[ADSM-L] TSM V6 Big DB2 Database Disk Layout

We're in the process of installing TSM 6.2 on a new system, to replace
our current TSM 5.5 system which has a 250gb database. We're going to
use the export-import method of migration, to eliminate the possibly
long downtime of an uprgade-in-place. It was time to update the old
hardware anyway. I'm counting on the database being about 350gb on TSM6
after the migration is complete. I'm at the point of allocating space
for the DB2 database, which I want to do very carefully for such a big
TSM system. A backup/restore to change the layout would involve
unacceptable downtime.

Up until now, the conventional wisdom for the TSM6 DB2 Database went
something like, "Make 4 containers, or perhaps 8. Put each on a separate
LUN." It also says that you should allocate space now, at the start, for
how large you think the database might eventually get. That was about
all that was said, other than the obvious things like using your fastest
disks, not sharing the disks/LUNs/Unix Filesystems with anything else,
and other general disk performance motherhood and apple pie. This had me
slicing and dicing big RAID arrays in my SAN box into lots of little
LUNs. Bad idea.

Then along came this recent presentation "DB2 for TSM Administrators"
http://www.ibm.com/support/docview.wss?uid=swg27020613&myns=swgtiv&mynp=OCSSGSG7&mync=E
which has a new recommendation to use just 1 huge container, in a big
RAID5 or RAID10 array. The thing that was made clear by this
presentation is that if you're using a SAN box which divides up space in
such a way that a single physical disk might contain parts of more than
one LUN, you're hurting performance. This is common with SAN systems
such as IBM DS that let you define multiple LUNs per RAID array. With
DB2 striping across containers, you could wind up striping across parts
of the same physical drive, which would be very bad thrashing. I was
glad that this presentation pointed this out, by simply recommending one
container per RAID array, rather than one container per LUN. This makes
sense.

But I've got a big problem with all this. There's very little
flexibility here. You have to employ too much clairvoyance, and allocate
as much space initially for your database as it will ever need. Sorry,
my crystal ball fails me here. Containers should be roughly the same
size, and when you add one there may be hot spots and other forms of I/O
imbalance. Growth can be disruptive. When some Very Important Faculty
Member walks in and demands to backup 10 million files, but the database
is already full, I cannot take the downtime to backup and restore the
entire database just to rebalance I/O. I need to figure out how to grow
it incrementally and non-disruptively - like with TSM5.
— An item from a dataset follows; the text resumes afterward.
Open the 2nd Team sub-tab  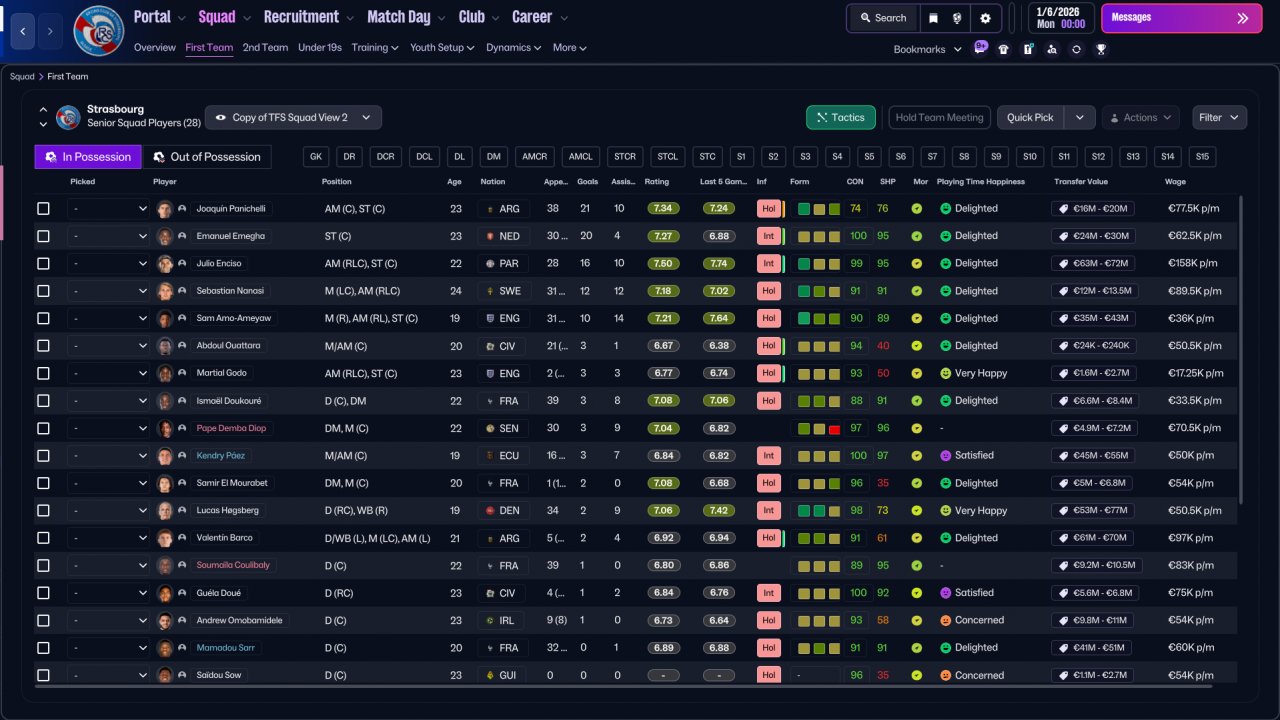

So I'm thinking of going in a completely different direction. Lots of
little containers. You can have as many as 128. The "TSM V6.1 Technical
Guide" redbook says that DB2 uses striping across containers. So I'm
thinking of using pairs of 36gb 15Krpm disks to make 36gb RAID1 (simple
mirroring) arrays for small containers, and let DB2 do the striping.
I'll only use as many as I need at the time. Either the SAN or AIX LVM
can do the mirroring. Then if it grows, I can add more of these smaller
containers as needed, one at a time. When I add containers, there will
still be hot spots and an I/O imbalance, but it should be less severe
and of shorter duration, because the new container will be relatively
small. And it will eliminate the consideration for matching stripe sizes
between the RAID box and DB2. This way I can add disks as needed, when
they're actually needed, much like the TSM5 B-tree database. With 36gb
containers there's a theoretical limit of 4608gb here, but I'll need to
subdivide into separate instances for other reasons long before
approaching that size.

It says that adding a container causes some kind of a reorg which can
consume resources. How bad is the performance impact of that reorg? If
the newly added container is relatively small, will that reduce the
resources needed for this reorg? Even if it's a large impact, I could
still do it on a weekend.

Is this concept of using lots of little RAID1 containers for the TSM6
DB2 database a good idea or not?

Roger Deschner      University of Illinois at Chicago     rogerd AT uic DOT edu
==== "Research is what I'm doing when I don't know what I'm doing." ====
========================= -- Wernher von Braun =========================